A partir de aquí todo fue degradación. Los estudiantes realizaron algunas movilizaciones más, pero perdieron rápidamente el poco apoyo popular que les quedaba y se hicieron más conocidos por sus luchas intestinas y sus asesinatos sectarios, que se extendieron nada menos que hasta 2003 y llegaron a sumar más de 100 muertes [36]. A partir de una de las facciones surgió la “Red Army” japonesa que protagonizó purgas y acciones delirantes, como el suceso de Asama-Sanso [37] (10 horas de asedio retransmitidas en vivo por la televisión, 2 policías muertos); o el secuestro en 1970 del vuelo 351 de Tokio a Fukuoka para “huir” a Corea del Norte y de ahí viajar a Cuba, donde nunca llegaron.
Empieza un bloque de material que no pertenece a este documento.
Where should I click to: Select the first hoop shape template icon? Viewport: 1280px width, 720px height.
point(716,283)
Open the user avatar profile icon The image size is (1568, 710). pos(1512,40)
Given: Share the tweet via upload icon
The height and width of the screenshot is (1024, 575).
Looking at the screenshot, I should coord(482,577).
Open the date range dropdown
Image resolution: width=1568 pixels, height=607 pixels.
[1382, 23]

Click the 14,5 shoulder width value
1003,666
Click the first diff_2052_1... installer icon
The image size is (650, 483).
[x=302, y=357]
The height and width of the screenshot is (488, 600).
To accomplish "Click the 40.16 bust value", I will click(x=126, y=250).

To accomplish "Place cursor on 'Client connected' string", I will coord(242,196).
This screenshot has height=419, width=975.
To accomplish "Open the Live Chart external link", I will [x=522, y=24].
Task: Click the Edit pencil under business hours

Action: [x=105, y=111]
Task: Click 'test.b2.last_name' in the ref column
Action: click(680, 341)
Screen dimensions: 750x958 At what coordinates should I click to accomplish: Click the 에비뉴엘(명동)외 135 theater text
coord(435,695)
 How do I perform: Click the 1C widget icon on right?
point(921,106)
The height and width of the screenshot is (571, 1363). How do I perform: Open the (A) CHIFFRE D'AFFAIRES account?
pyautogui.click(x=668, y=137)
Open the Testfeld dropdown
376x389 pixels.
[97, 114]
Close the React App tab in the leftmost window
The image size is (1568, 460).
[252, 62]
Estos hechos marcaron a la sociedad japonesa durante décadas. El fracaso de las luchas del 68-70 y la violencia desatada por estos agudos librepensadores provocó una reacción de pavor en el ciudadano medio, que no quiso volver a saber nada de manifestaciones ni activismo. Ahora sí podemos decir que varias generaciones de japoneses se sumergieron en el trabajo y en la desenfrenada carrera por desarrollar el país sin cuestionarse nada. Los sucesos de 1960-70 se convirtieron en semejante tabú en el país que las personas nacidas después han crecido básicamente ignorantes de lo que ocurrió realmente. Muchos japoneses se sorprenderían más que ustedes mismos al ver las imágenes de aquellos locos años.